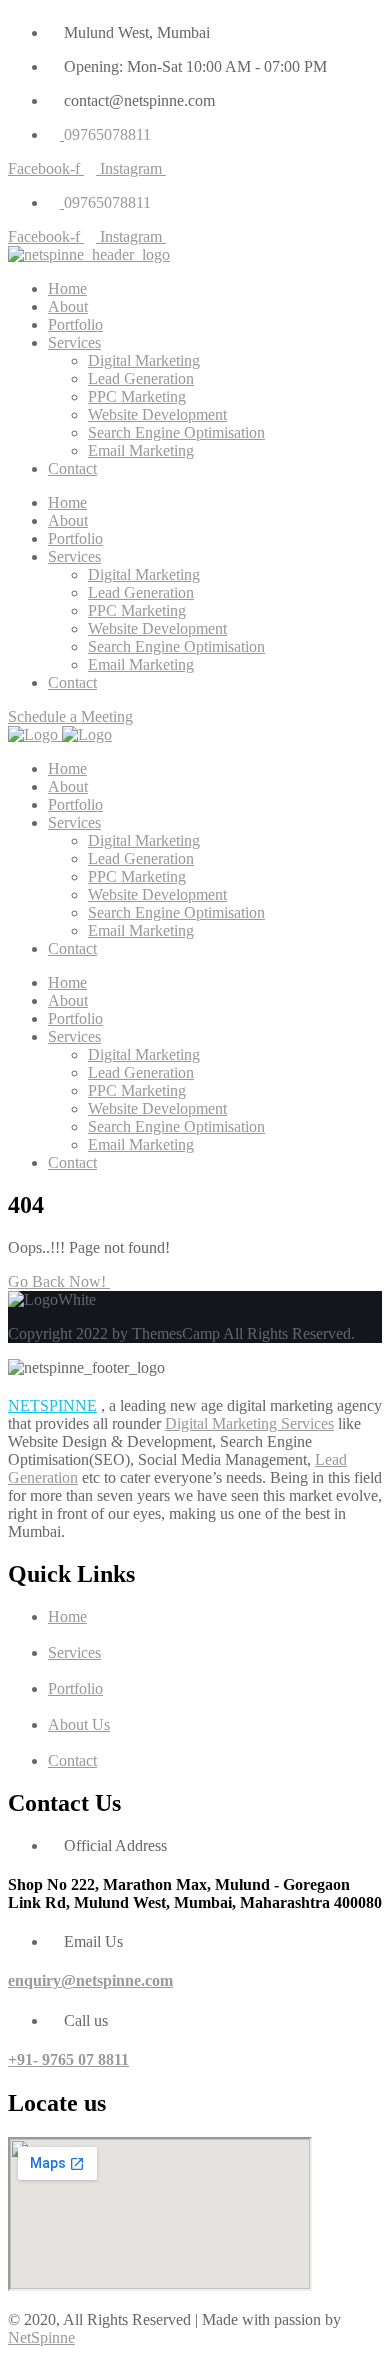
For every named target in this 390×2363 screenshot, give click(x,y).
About (68, 306)
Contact (72, 468)
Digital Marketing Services (249, 1423)
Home (67, 288)
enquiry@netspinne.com (90, 1980)
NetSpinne (41, 2337)
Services (74, 342)
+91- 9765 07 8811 (68, 2059)
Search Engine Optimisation (176, 432)
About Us (79, 1724)
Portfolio (75, 324)
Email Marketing (141, 450)
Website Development (157, 414)
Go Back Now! (59, 1281)
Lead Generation (141, 378)
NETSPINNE (52, 1405)
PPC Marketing (137, 396)
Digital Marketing (144, 360)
- - -
Report every line in the data that holds "Marketing", copying each one.

Digital Marketing Services (249, 1423)
Email Marketing (141, 450)
PPC Marketing (137, 396)
Digital Marketing (144, 360)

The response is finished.